## TEXT SEGMENT:

------------------------------------------------------------

Standards and Objective
When you give children the opportunity to retell stories, you help them learn to organize and describe events and better understand plot and sequence, all of which enhances comprehension.
- Strips of green, yellow and red paper
- Stapler or tape
- The Three Little Pigs
- The Little Red Hen
- Goldilocks And The Three Bears
- The Tortoise and the Hare
- The Bossy Gallito
- The Emperor’s New Clothes
To help young children build comprehension skills through story retelling, start by listening to a story together, such as The Three Little Pigs. After listening, retell the story. As you retell, comment on how you decide what information is important to include in your retelling. You might emphasize sequence and structure and talk about how good transition words help move the retelling from the beginning to the middle to the end. Demonstrate that retelling is not repeating the entire story word for word.

------------------------------------------------------------

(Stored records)
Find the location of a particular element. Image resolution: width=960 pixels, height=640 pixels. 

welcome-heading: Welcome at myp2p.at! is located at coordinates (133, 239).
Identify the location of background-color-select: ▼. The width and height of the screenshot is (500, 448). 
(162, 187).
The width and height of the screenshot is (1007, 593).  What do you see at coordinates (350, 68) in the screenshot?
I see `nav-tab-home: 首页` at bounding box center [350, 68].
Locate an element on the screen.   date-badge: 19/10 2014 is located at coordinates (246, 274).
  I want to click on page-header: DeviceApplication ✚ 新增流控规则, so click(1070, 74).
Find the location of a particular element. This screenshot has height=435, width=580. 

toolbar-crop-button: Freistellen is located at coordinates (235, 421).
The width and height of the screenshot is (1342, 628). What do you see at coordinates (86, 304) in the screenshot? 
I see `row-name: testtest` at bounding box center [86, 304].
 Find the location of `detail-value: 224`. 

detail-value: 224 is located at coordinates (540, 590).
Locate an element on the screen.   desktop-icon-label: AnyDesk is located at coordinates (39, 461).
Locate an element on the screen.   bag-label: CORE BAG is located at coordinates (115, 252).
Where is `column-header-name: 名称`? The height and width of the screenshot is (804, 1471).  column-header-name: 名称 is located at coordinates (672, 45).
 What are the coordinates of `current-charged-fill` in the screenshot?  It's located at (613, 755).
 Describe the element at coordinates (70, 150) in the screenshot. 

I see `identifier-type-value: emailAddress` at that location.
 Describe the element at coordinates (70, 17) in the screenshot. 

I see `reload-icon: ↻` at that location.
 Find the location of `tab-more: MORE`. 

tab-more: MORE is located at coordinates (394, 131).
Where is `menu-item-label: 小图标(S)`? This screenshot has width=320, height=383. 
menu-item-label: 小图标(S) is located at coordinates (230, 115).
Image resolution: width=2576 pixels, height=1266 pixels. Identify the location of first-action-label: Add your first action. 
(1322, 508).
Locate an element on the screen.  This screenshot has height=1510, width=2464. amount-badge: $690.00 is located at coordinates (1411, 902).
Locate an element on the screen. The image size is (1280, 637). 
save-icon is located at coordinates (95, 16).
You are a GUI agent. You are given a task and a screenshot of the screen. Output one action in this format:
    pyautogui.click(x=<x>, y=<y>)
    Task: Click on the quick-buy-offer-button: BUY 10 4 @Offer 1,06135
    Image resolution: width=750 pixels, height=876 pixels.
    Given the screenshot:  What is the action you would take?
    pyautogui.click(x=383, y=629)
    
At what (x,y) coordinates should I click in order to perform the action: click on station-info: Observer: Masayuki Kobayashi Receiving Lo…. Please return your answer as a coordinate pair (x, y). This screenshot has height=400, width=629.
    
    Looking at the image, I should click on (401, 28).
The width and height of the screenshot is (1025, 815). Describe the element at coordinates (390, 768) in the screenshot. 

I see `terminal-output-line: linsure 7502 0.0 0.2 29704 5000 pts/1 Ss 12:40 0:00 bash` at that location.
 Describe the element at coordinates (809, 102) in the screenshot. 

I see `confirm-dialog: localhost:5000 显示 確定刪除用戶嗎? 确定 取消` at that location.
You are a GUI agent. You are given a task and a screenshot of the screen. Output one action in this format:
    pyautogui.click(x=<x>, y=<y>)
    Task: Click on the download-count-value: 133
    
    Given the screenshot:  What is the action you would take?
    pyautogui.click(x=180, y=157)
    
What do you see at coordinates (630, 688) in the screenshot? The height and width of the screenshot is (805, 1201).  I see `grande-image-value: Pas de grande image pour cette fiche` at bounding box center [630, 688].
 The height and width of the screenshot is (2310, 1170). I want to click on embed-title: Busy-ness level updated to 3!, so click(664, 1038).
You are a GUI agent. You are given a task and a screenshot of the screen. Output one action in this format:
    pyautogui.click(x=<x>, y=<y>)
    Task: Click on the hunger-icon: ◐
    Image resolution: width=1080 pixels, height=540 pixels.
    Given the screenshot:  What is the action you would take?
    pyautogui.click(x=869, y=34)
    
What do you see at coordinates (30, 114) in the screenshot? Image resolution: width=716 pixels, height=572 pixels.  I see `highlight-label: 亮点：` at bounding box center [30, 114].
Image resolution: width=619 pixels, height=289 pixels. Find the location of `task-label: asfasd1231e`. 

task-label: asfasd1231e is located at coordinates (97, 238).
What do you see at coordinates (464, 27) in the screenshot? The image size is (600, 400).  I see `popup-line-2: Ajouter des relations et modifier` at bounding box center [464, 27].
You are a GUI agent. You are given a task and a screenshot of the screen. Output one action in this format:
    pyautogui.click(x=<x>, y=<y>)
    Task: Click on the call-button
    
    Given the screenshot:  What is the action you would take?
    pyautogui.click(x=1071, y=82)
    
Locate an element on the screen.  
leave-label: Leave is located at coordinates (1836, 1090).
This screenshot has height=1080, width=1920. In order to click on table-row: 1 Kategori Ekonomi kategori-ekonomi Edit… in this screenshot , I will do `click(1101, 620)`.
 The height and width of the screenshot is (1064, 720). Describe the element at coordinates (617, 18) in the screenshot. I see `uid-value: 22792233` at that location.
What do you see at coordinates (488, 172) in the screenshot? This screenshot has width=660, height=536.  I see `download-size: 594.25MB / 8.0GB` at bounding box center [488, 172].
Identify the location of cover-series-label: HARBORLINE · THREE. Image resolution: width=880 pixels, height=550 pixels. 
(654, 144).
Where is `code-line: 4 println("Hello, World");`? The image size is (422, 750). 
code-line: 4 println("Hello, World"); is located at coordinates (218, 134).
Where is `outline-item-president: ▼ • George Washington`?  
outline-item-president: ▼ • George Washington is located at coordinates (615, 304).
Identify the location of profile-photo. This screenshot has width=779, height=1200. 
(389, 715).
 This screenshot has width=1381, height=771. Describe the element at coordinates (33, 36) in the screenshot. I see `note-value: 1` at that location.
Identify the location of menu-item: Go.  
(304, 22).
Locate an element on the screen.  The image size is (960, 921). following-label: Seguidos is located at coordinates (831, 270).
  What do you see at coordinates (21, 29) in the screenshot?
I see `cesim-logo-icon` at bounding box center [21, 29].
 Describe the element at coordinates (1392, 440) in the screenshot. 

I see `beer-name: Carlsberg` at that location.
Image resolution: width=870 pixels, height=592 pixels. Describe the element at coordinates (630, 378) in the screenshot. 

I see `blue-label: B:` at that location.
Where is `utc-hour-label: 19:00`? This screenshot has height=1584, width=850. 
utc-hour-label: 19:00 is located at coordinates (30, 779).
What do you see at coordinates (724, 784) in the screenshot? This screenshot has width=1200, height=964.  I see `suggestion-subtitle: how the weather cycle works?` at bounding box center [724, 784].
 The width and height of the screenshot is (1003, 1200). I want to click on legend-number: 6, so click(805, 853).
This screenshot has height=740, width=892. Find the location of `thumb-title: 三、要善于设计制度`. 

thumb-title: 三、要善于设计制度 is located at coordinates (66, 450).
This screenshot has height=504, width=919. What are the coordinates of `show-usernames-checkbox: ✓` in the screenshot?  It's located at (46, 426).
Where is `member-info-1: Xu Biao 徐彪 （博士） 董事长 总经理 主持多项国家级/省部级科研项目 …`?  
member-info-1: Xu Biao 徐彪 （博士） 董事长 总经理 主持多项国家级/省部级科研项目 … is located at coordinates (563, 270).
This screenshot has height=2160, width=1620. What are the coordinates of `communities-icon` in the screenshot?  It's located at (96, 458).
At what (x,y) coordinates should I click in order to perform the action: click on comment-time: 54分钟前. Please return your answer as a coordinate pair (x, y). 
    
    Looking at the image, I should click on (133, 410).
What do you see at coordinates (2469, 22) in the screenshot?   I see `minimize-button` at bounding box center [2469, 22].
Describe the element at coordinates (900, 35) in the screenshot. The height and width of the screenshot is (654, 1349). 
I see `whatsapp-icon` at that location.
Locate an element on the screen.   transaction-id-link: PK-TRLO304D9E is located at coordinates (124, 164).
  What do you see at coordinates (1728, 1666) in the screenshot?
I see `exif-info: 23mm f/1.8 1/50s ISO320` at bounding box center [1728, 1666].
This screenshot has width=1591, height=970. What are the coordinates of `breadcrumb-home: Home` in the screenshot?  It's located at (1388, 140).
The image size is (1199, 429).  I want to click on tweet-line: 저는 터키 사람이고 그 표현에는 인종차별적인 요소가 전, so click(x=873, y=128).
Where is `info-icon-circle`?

------------------------------------------------------------

## INSTRUCTION:
Reproduce the passage on story retelling word for word, starting at "Standards and Objective" and ending at "which enhances comprehension.".

## EXERCISE RESPONSE:
Standards and Objective
When you give children the opportunity to retell stories, you help them learn to organize and describe events and better understand plot and sequence, all of which enhances comprehension.